BINTASARA.com, RANTAUPRAPAT – Pembinaan Spiritual Warga Binaan menjadi fokus utama Lembaga Pemasyarakatan (Lapas) Kelas IIA Rantauprapat, dalam meningkatkan kualitas pembinaan kepribadian bagi Warga Binaan Pemasyarakatan (WBP).
Sebagai bentuk komitmen tersebut, Lapas Rantauprapat menjalin kolaborasi strategis dengan Kementerian Agama (Kemenag) setempat untuk menghadirkan pembinaan keagamaan yang terarah, berkelanjutan, dan profesional.
Program ini dilaksanakan pada Selasa (14/07/2026) sebagai bagian dari dukungan terhadap program pembinaan di bawah Kementerian Imigrasi dan Pemasyarakatan (Kemenimipas).
Kegiatan pembinaan berlangsung secara serentak di dua tempat ibadah yang berada di lingkungan Lapas Kelas IIA Rantauprapat, yaitu Masjid Al-Taubah dan Gereja Oikumene.
Pelaksanaan di dua lokasi tersebut menunjukkan komitmen Lapas dalam memberikan pelayanan keagamaan yang adil dan menghormati keberagaman keyakinan para warga binaan.
Melalui kerja sama ini, penyuluh agama dari Kementerian Agama hadir secara langsung untuk memberikan pembinaan rohani sesuai dengan agama dan kepercayaan masing-masing warga binaan.
Materi yang disampaikan meliputi penguatan nilai-nilai moral, pembentukan karakter, peningkatan keimanan, serta motivasi untuk menjalani masa pidana dengan penuh kesadaran dan semangat memperbaiki diri.
Kepala Lapas Kelas IIA Rantauprapat menegaskan bahwa, pembinaan spiritual merupakan salah satu aspek penting dalam proses pemasyarakatan.
Menurutnya, keberhasilan pembinaan tidak hanya diukur dari peningkatan keterampilan dan kedisiplinan, tetapi juga dari perubahan sikap, karakter, dan mental warga binaan selama menjalani masa pidana.
“Kami menyadari bahwa pemulihan jati diri dan ketenangan batin menjadi fondasi penting dalam proses reintegrasi sosial warga binaan.
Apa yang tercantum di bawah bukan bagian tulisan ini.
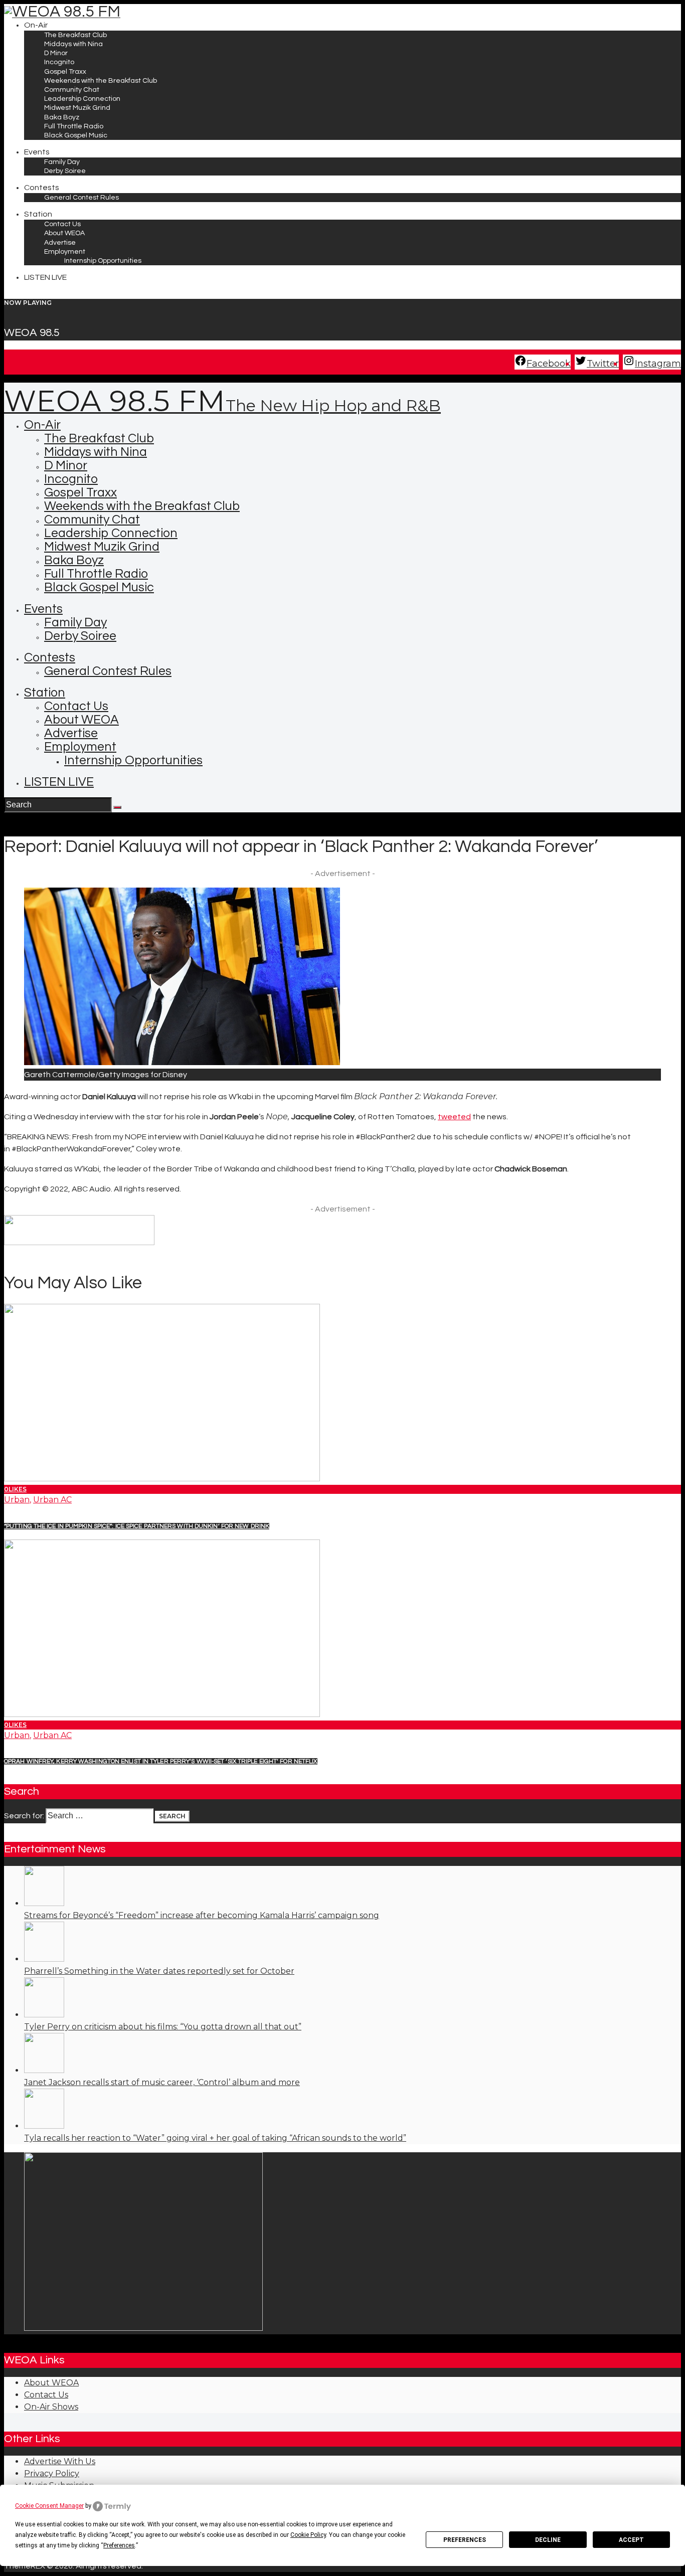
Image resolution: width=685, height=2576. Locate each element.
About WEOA (51, 2382)
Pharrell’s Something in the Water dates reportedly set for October (159, 1971)
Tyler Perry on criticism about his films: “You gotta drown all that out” (162, 2026)
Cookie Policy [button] (308, 2534)
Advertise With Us (59, 2461)
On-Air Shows (51, 2407)
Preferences (464, 2539)
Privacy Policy (51, 2473)
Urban (17, 1499)
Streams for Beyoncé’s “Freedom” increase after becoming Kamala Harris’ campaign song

Karena itu, melalui sinergi dengan Kementerian Agama, kami memastikan setiap warga binaan memperoleh hak untuk menjalankan ibadah sekaligus mendapatkan bimbingan keagamaan dari penyuluh yang kompeten,” ujar Kalapas.
Program Pembinaan Spiritual Warga Binaan ini diharapkan mampu membangun kesadaran moral serta memperkuat nilai-nilai kehidupan yang positif.
Dengan pembinaan yang dilakukan secara rutin, warga binaan diharapkan memiliki bekal mental dan spiritual yang lebih baik sehingga mampu menghindari pengulangan tindak pidana setelah kembali ke tengah masyarakat.
Selain memberikan siraman rohani, kegiatan ini juga menjadi sarana refleksi diri bagi warga binaan untuk mengevaluasi perjalanan hidup mereka.
Para penyuluh agama mengajak peserta untuk memperkuat hubungan dengan Tuhan, meningkatkan kepedulian terhadap sesama, serta menumbuhkan sikap bertanggung jawab dalam kehidupan sehari-hari.
Kolaborasi antara Lapas Rantauprapat dan Kementerian Agama menjadi bukti nyata bahwa pembinaan pemasyarakatan memerlukan dukungan berbagai pihak.
Sinergi lintas instansi tersebut diharapkan mampu menciptakan sistem pembinaan yang lebih komprehensif, humanis, dan berorientasi pada keberhasilan reintegrasi sosial.
Ke depan, Lapas Kelas IIA Rantauprapat berkomitmen menjadikan kegiatan pembinaan keagamaan sebagai agenda rutin.
Langkah ini sekaligus mendukung visi Kementerian Imigrasi dan Pemasyarakatan dalam mewujudkan lembaga pemasyarakatan yang profesional, akuntabel, berintegritas, serta mampu membentuk warga binaan menjadi pribadi yang lebih baik, mandiri, dan siap kembali berkontribusi secara positif di tengah masyarakat.